L'uomo si è identificato con la sua parola, che era sacra. Il più delle volte i conflitti si sono risolti pacificamente grazie al "palaver": "incontrarsi per discutere", recita l'adagio, "è mettere tutti a proprio agio ed evitare discordie". Gli anziani, arbitri rispettati, hanno mantenuto la pace nel villaggio. "Pace", "Solo pace! “, Sono le formule chiave di tutti i saluti e delle religioni tradizionali è stata l'acquisizione, da parte di ogni individuo, del totale autocontrollo e della pace esterna. È solo nella pace e nella pace che l'uomo può costruire e sviluppare la società, mentre la guerra distrugge in pochi giorni ciò che ci sono voluti secoli per costruire.
L'uomo era anche considerato responsabile dell'equilibrio del mondo naturale circostante. Gli era proibito abbattere un albero senza motivo, uccidere un animale senza un motivo valido. La terra non era di sua proprietà, ma il sacro deposito affidato dal creatore e di cui era solo l'amministratore. Ecco una nozione che oggi assume il suo pieno significato se si pensa alla leggerezza con cui gli uomini del nostro tempo esauriscono le ricchezze del pianeta e ne distruggono i naturali equilibri.
Certamente, come ogni società umana, anche la società africana aveva i suoi difetti, i suoi eccessi e le sue debolezze. Spetta a voi, giovani e giovani, adulti di domani, lasciare che le usanze abusive scompaiano da sole, sapendo preservare i valori positivi della tradizione. La vita umana è come un grande albero e ogni generazione è come un giardiniere. Il buon giardiniere non è quello che sradica, ma colui che, quando arriva il momento, sa potare i rami morti e, se necessario, effettuare con giudizio gli innesti utili. Tagliare il tronco significherebbe suicidarsi, rinunciare alla propria personalità per assumere artificiosamente quella degli altri, senza mai riuscirci del tutto. Anche in questo caso ricordiamo l'adagio: "può galleggiare, ma non diventerà mai un caimano!" “.
Be, giovani, questo bravo giardiniere che sa che crescere in altezza ed estendere questi rami nelle direzioni dello spazio, un albero ha bisogno di radici profonde e potenti. Così radicati in voi stessi, potete senza paura e senza danni aperti verso l'esterno, sia per dare che per ricevere.

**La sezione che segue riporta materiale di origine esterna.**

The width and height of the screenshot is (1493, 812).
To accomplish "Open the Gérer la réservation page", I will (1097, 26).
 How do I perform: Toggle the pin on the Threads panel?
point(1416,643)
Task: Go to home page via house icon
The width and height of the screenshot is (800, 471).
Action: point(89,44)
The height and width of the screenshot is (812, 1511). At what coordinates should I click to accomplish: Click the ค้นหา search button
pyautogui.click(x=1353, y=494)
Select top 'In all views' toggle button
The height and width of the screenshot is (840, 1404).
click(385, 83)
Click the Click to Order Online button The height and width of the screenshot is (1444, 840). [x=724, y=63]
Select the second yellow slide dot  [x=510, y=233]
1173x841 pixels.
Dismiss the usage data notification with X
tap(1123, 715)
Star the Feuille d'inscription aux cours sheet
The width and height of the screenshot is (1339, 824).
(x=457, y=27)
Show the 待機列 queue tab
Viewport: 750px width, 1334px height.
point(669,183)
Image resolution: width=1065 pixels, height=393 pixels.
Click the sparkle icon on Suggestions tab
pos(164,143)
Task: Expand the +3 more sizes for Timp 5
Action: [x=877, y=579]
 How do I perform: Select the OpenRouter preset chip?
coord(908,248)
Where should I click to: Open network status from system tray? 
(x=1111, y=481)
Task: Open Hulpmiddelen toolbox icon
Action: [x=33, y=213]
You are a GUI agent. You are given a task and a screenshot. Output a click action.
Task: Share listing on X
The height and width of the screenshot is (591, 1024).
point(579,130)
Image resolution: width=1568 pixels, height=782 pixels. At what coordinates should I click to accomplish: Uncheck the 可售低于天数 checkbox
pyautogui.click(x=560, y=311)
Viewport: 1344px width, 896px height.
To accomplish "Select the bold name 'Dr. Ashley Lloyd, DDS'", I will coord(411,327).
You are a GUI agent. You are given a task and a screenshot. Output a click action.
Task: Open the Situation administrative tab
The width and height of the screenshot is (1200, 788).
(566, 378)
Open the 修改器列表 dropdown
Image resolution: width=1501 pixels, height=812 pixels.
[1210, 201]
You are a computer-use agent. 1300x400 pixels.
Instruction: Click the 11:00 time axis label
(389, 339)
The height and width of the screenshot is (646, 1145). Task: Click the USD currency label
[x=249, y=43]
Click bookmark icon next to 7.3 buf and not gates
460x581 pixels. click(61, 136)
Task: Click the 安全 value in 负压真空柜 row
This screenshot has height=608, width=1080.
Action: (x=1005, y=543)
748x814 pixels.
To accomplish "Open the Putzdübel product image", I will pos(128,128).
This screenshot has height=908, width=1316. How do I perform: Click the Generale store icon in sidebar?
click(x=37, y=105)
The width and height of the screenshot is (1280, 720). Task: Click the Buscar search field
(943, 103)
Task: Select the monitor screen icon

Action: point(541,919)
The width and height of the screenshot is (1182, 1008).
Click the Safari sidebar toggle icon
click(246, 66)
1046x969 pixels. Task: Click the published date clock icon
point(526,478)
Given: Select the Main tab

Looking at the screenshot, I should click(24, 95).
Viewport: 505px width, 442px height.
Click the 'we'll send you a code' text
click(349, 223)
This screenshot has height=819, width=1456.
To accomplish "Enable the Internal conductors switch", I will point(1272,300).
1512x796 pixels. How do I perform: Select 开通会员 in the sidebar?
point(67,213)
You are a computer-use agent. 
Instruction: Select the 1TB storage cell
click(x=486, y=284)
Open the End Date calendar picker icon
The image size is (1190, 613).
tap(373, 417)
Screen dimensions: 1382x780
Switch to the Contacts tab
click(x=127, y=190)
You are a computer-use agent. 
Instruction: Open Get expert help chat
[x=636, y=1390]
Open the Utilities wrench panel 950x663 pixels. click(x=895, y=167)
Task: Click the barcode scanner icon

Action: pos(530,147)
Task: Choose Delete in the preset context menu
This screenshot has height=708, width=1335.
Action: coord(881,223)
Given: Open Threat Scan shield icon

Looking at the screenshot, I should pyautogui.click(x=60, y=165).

Per questo vasto lavoro vi sono indispensabili due strumenti: primo, l'approfondimento e la conservazione delle vostre lingue madri, veicoli insostituibili delle nostre culture specifiche; poi, la perfetta conoscenza della lingua ereditata dalla colonizzazione (per noi la lingua francese), altrettanto insostituibile, non solo per permettere alle diverse etnie africane di comunicare tra loro e conoscersi meglio, ma anche per aprire fino all'esterno e permetterci di dialogare con le culture di tutto il mondo.
Giovani d'Africa e del mondo, il destino ha voluto che alla fine del Novecento, all'alba di una nuova era, sareste come un ponte gettato tra due mondi: quello del passato, dove antiche civiltà Aspirano solo a lasciarti in eredità i loro tesori prima che scompaiano, e quello del futuro, pieno di incertezze e difficoltà, certo, ma anche ricco di nuove avventure ed emozionanti esperienze. Sta a voi raccogliere la sfida e fare in modo che ci sia, non una rottura mutilante, ma una serena continuazione e fecondazione di un'era dall'altra.
Nei turbini che ti porteranno via, ricorda i nostri vecchi valori di comunità, solidarietà e condivisione. E se sei abbastanza fortunato da avere un piatto di riso, non mangiarlo da solo!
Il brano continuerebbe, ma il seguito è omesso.